Thursday October 10, 2019 0 comments
LOVELAND -- Aleph Objects, Inc. announced the launch of the LulzBot Bio, a new Open Source, FRESH-certified 3D bioprinter.
Aleph said the LulzBot Bio enables 3D printing with materials such as unmodified collagen, bioinks, and other soft materials, and has already been instrumental in 3D printing the first-ever fully functional human heart tissue.
“What we've shown is that we can print pieces of the heart out of cells and collagen into parts that truly function, like a heart valve or a small beating ventricle," said Adam Feinberg, professor of biomedical engineering and materials science & engineering at Carnegie Mellon.

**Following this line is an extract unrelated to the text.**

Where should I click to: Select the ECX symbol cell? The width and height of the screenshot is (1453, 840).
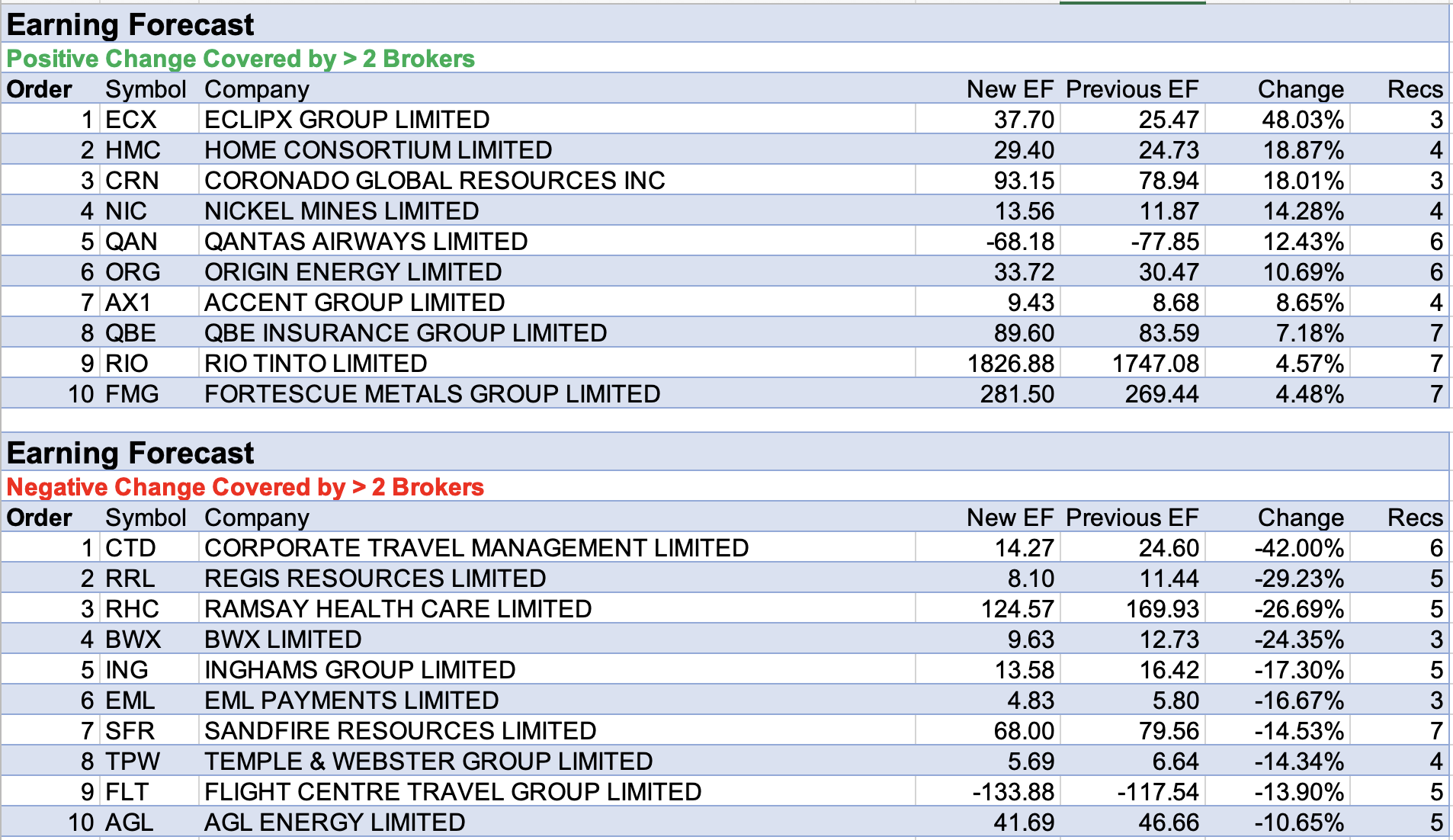click(131, 120)
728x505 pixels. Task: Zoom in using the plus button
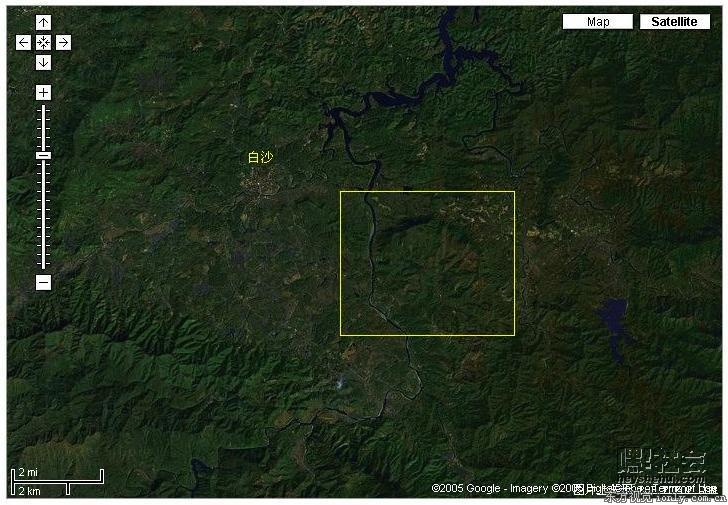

"By using MRI data of a human heart, we were able to accurately reproduce patient-specific anatomical structure and 3D bioprint collagen and human heart cells."
With a legacy of manufacturing high-quality 3D printers spanning nearly a decade, LulzBot said it is bringing its award-winning print quality to the bioprinting market with the LulzBot Bio, its first-ever Fluid Deposition Fabrication (FDF) 3D printer.
Unlike its pneumatic counterparts, the Bio’s syringe pump system allows for precise stopping and retraction, preventing unintentional extrusion and stringing while printing intricate models like vasculature.
Its easily-modified, Open Source design removes proprietary restrictions, providing a versatile platform for innovation that grows with ever-changing discoveries and advancements, the company said.
“For researchers, you don’t know what materials or processes you’ll be using in 6 months, let alone one year from now,” said Grant Flaharty, Aleph Objects CEO and president.
“You need hardware that can be adjusted quickly and easily, without proprietary restrictions.”
The LulzBot Bio comes with nearly everything needed to start bioprinting, including extensively tested, preconfigured material profiles in Cura LulzBot Edition.
Collagen is prominent in biological structures, making collagen bioinks one of the most promising materials for bioprinting applications. However, it has proven extremely difficult to print with in its unmodified form.
Aleph said the LulzBot Bio enables printing with unmodified collagen using the FRESH 2.0 method. Developed and refined by the Regenerative Biomaterials & Therapeutics Group at Carnegie Mellon University, FRESH bioprinting uses thermoreversible support gels to hold soft materials during printing. The temporary support gel is dissolved, leaving the print intact.
“Other bioprinting techniques often require materials to be chemically altered or mixed with other materials to make them 3D printable,” said Steven Abadie, Aleph Objects CTO.
“Because of the excellent biocompatibility of collagen, being able to 3D print with it in its original form brings us that much closer to recreating models that mimic human physiology.”
Aleph said bioprinting is revolutionizing pharmaceutical development, cosmetic testing, tissue engineering, and regenerative medicine. This technology can be used to recreate physiology to study disease, determine the effectiveness and potential side effects of new drugs in development, and provide skin tissue models for cosmetic testing.
Aleph said bringing a new drug to market with current methods costs around $2.5 billion and can take more than a decade from start to finish. The probability of success is less than 10-15% despite promising results in early stages with animal testing, as the absence of toxicity in animals is a poor predictor of efficacy in humans.
The development of 3D bioprinting provides a more human-relevant alternative in both pharmaceutical and cosmetic testing, Aleph said.
To date, more than 40 countries worldwide have banned or restricted animal testing on cosmetics and cosmetic ingredients, which has accelerated the development of bioprinted human tissue for cosmetic development.